• The geometry of random image in astrophysics and brain mapping

    The geometry in the title is not the geometry of lines and angles but the geometry of topology, shape and knots. For example, galaxies are not distributed randomly in the universe, but they tend to form clusters, or sometimes strings, or even sheets of high galaxy density. How can this be handled statistically? The Euler characteristic (EC) of the set of high density regions has been used to measure the topology of such shapes; it counts the number of connected components of the set, minus the number of `holes,' plus the number of `hollows'. Despite its complex definition, the exact expectation of the EC can be found for some simple models, so that observed EC can be compared with expected EC to check the model. A similar problem arises in functional magnetic resonance imaging (fMRI), where the EC is used to detect local increases in brain activity due to an external stimulus. Recent work has extended these ideas to manifolds so that we can detect changes in brain shape via structure masking, surface extraction, and 3D deformation fields. Finally, we look at some curious random fields whose excursion sets are strings, and we show using the Siefert representation that these strings can be knotted.

  • Detecting changes in brain shape, scale and connectivity via the geometry of random fields

    Three types of data are now available to test for changes in brain shape: 3D binary masks, 2D triangulated surfaces, and trivariate 3D vector displacement data from the non-linear deformations required to align the structure with an atlas standard. We use the Euler characteristic of the excursion set of a random field as a tool to test for localised shape changes. We extend these ideas to scale space, where the scale of the smoothing kernel is added as an extra dimension to the random field. Extending this further still, we look at fields of correlations between all pairs of voxels, which can be used to assess brain connectivity. Shape data is highly non-isotropic, that is, the effective smoothness is not constant across the image, so the usual random field theory does not apply. We propose a solution that warps the data to isotropy using local multidimensional scaling. We then show that the subsequent corrections to the random field theory can be done without actually doing the warping - a result guaranteed in part by the famous Nash Embedding Theorem. This has recently been formalized by Jonathan Taylor who has extended Robert Adler's random field theory to arbitrary manifolds.
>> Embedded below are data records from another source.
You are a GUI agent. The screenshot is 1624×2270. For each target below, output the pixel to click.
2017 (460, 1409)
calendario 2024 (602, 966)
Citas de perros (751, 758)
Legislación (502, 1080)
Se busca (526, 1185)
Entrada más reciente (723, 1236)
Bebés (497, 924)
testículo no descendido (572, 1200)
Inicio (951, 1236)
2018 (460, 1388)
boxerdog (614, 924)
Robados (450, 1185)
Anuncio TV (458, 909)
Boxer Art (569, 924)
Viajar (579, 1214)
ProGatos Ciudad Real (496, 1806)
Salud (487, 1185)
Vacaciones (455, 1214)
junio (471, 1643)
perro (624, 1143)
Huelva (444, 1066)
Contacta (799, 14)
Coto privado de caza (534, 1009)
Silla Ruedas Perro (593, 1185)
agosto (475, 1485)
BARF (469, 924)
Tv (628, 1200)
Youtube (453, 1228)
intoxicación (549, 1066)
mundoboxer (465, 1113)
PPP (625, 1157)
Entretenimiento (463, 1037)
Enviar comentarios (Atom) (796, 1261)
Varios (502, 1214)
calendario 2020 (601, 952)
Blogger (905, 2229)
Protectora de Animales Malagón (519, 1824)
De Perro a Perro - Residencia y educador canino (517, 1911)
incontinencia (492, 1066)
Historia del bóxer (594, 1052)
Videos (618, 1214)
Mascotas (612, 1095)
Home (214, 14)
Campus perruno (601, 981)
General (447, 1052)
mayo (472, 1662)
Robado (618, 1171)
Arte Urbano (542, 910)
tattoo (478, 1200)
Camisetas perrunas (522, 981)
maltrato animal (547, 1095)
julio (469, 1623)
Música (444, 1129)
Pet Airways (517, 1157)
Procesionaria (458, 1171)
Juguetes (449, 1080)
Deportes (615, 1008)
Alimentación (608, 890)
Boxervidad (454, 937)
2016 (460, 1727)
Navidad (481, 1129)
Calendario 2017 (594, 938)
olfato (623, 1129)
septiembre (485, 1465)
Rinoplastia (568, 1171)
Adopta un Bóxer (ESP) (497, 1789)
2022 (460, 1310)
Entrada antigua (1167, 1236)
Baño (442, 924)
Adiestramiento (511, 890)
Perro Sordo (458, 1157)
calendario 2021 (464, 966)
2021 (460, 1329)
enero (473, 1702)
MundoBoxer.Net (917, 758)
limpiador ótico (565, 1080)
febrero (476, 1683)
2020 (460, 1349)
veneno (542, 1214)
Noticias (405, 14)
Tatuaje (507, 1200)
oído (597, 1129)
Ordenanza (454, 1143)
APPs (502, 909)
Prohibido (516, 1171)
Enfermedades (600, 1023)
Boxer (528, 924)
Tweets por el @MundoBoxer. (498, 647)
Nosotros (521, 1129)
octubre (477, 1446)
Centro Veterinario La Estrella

  • Recent advances in random field theory

    Since Robert Adler's 1981 book on the geometry of random fields, the many successful applications to astrophysics and brain mapping in the last 10 years have provoked a flurry of new theoretical work. We trace the history of this development over the last 20 years, touching on: Robert Adler's early work on the expected EC of excursion sets; David Siegmund and Jiayang Sun's approach to finding the P-value of the maximum using Weyl's tube formula; Kuriki and Takemura's link between the two; Naiman and Wynn's improved Bonferroni inequalities; Robert Adler's proof that the expected EC really does approximate the P-value of the maximum; Jonathan Taylor's extensions to manifolds; the role of the Nash Embedding Theorem; and Jonathan Taylor's remarkable and unexpected Gaussian Kinematic Fundamental Formula for finding EC densities.

  • The statistical analysis of fMRI data

    Our proposed method for the statistical analysis of fMRI data seeks a compromise between validity, generality, simplicity and execution speed. The method is based on linear models with local AR(p) errors. The AR(p) model is fitted via the Yule-Walker equations with a simple bias correction that is similar to the first step in the Fisher scoring algorithm for finding ReML estimates. The resulting effects are then combined across runs in the same session, across sessions in the same subject, and across subjects within a population by a simple mixed effects model. The model is fitted by ReML using the EM algorithm after re-parameterization to reduce bias, at the expense of negative variance components. The residual degrees of freedom are boosted using a form of pooling by spatial smoothing. Activation is detected using Bonferroni, False Discovery Rate, and non-isotropic random field methods for local maxima and spatial extent. We briefly look at an alternative method based on conjunctions. Finally, we use a simple method to estimate and make inference about the delay of the hemodynamic response function at every voxel. We conclude with some suggestions for the optimal design of fMRI experiments.